(Saved entries)
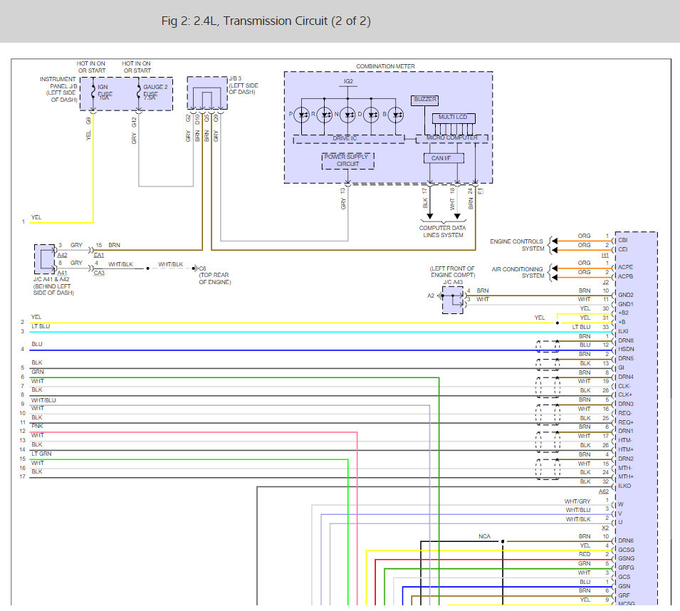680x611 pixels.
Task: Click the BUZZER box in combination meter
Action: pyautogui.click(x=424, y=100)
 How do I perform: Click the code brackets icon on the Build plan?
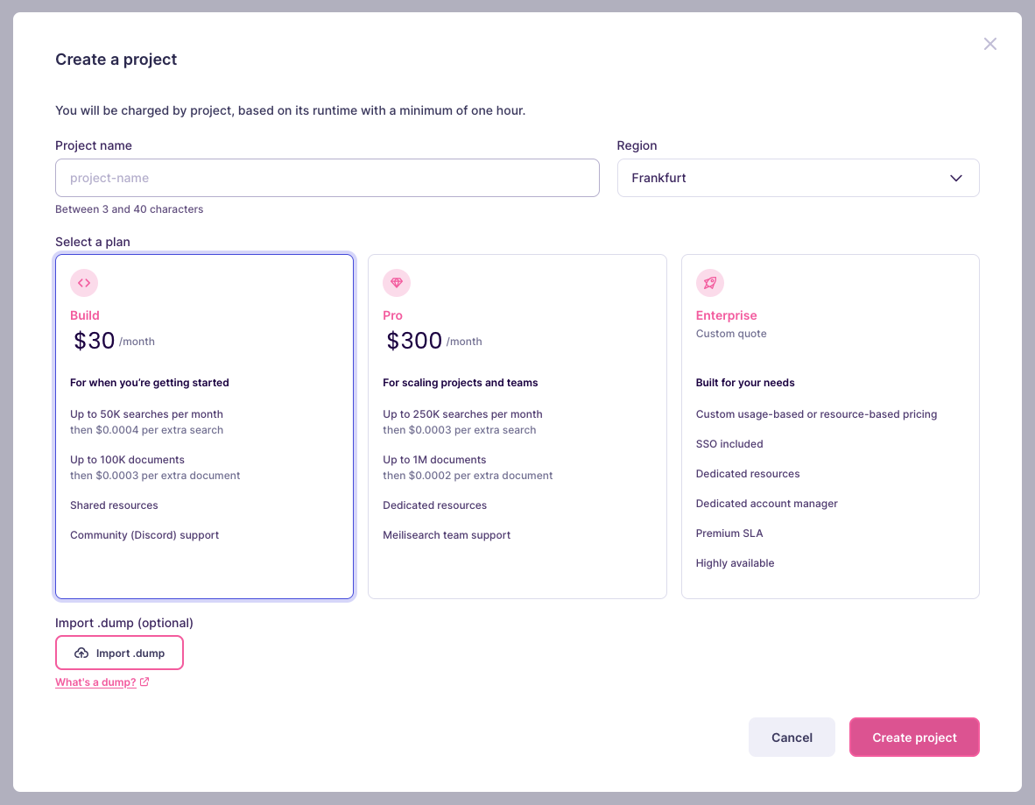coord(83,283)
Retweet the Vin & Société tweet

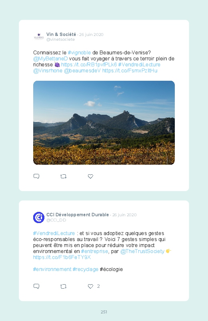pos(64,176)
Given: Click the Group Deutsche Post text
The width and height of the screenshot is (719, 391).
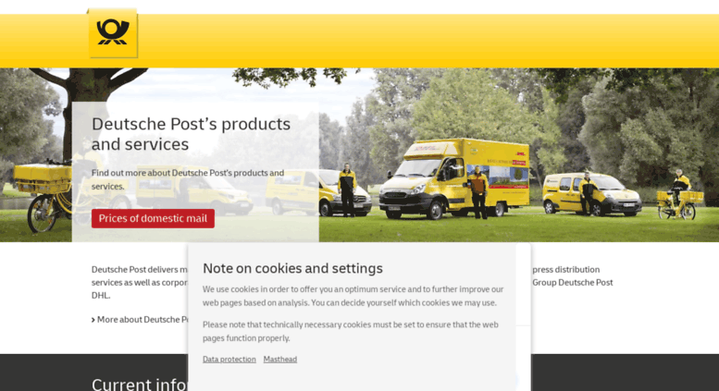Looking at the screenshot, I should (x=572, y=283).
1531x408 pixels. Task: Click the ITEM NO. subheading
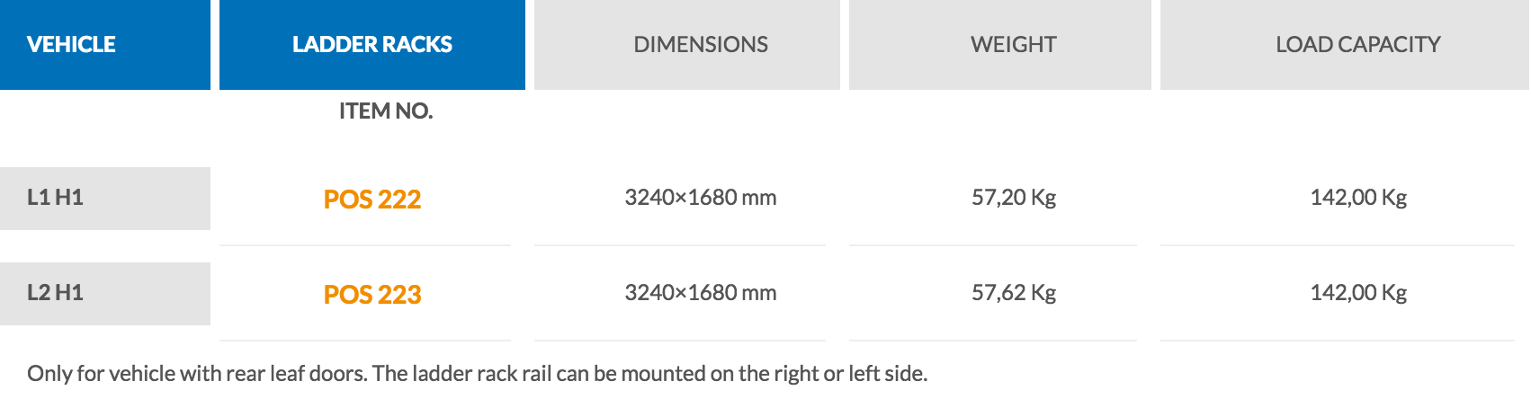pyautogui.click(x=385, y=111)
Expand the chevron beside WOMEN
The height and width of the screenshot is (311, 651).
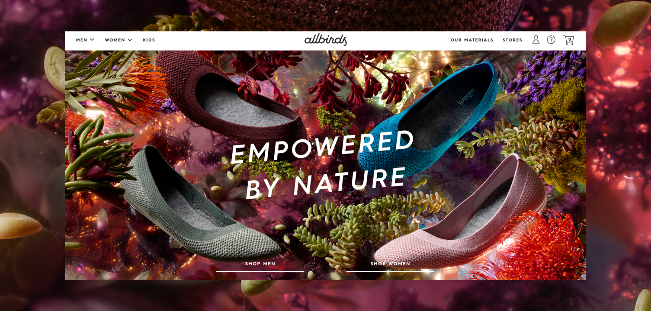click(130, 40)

==

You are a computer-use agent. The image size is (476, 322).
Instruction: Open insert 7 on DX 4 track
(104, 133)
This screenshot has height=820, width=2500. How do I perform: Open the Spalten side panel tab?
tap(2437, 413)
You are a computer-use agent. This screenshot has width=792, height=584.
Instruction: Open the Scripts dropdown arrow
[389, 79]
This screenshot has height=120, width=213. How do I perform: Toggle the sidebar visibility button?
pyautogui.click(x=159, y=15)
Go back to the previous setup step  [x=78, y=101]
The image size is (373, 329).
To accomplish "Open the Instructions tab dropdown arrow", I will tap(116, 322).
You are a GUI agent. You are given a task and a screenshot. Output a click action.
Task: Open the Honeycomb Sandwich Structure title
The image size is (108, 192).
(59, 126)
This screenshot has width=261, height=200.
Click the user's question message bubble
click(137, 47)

---

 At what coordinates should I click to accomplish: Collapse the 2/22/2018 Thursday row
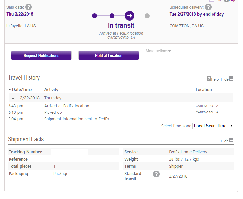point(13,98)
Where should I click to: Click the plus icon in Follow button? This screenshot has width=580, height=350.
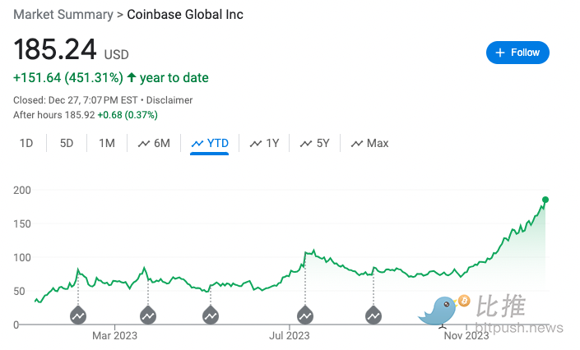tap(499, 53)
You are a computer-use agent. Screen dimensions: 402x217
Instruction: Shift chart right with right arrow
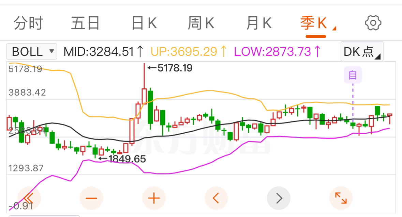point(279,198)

What this task involves:
Each line above that contains "agent" counts once; report the resulting number and nothing else.

Result:
4